The participants agreed on the need for more research on administering vaccines in different target populations, as well as on vaccination delivery strategies and schedules. Further, they discussed the impact of emerging variants on the efficacy of vaccines, the impact of vaccines on the transmission of infection, and the need to develop the next generation of vaccine platforms.

“The world needs multiple vaccines that work in different populations in order to meet global demand and end the COVID-19 outbreak. Ideally, those will be single-dose vaccines that do not require cold chain, could be delivered without a needle and syringe, and are amenable to large-scale manufacture,” Mike Levine, director of the Center for Vaccine Development at the University of Maryland, said.

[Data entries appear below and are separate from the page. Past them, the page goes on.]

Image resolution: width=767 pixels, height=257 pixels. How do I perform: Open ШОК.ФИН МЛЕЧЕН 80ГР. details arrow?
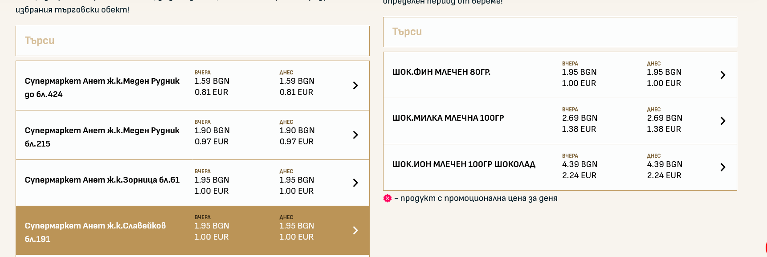tap(723, 75)
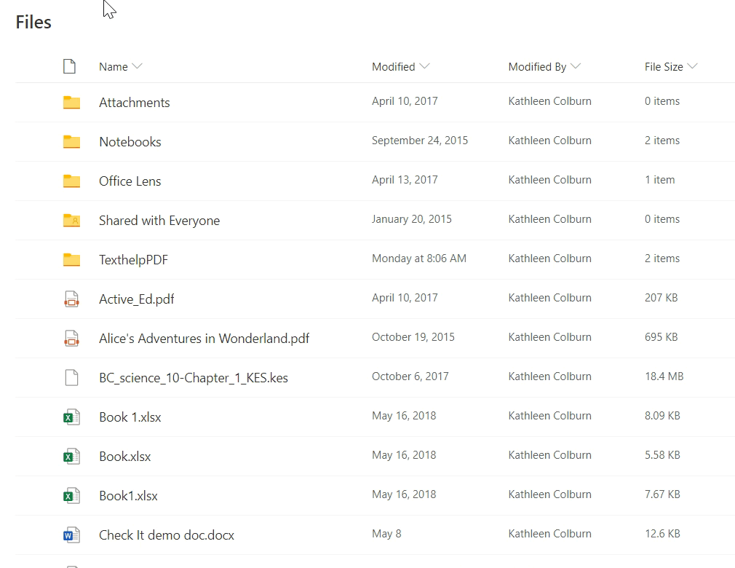Click the Excel icon beside Book.xlsx
The height and width of the screenshot is (568, 735).
tap(71, 456)
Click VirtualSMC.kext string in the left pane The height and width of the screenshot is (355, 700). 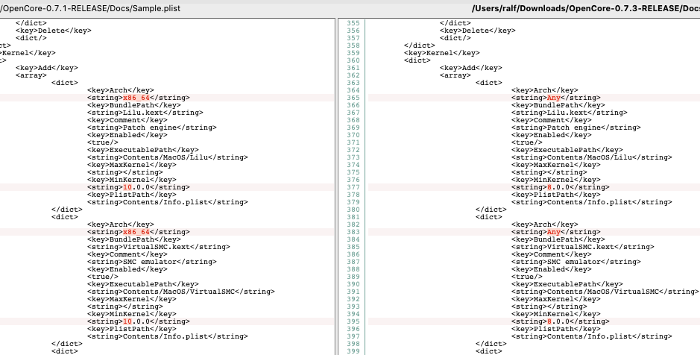pyautogui.click(x=158, y=247)
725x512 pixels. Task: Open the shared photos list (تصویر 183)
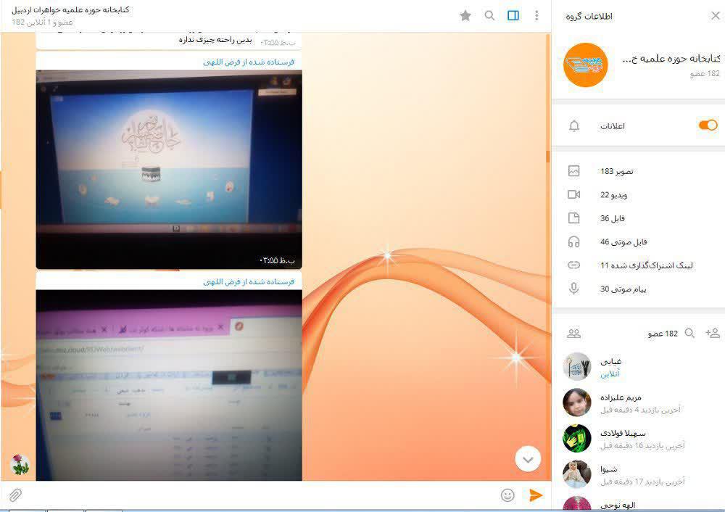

The meeting concluded with an agreement to establish a platform for global sharing and coordination of emerging vaccine research on efficacy and safety. The forum, hosted by WHO, would enable scientists to share and discuss unpublished and published data and further the understanding of COVID-19 vaccines.

“The WHO will regularly convene experts from around the world, promote collaborative research, provide standard protocols and develop a platform for sharing the latest knowledge in the field,” Soumya Swaminathan, WHO Chief Scientist, said.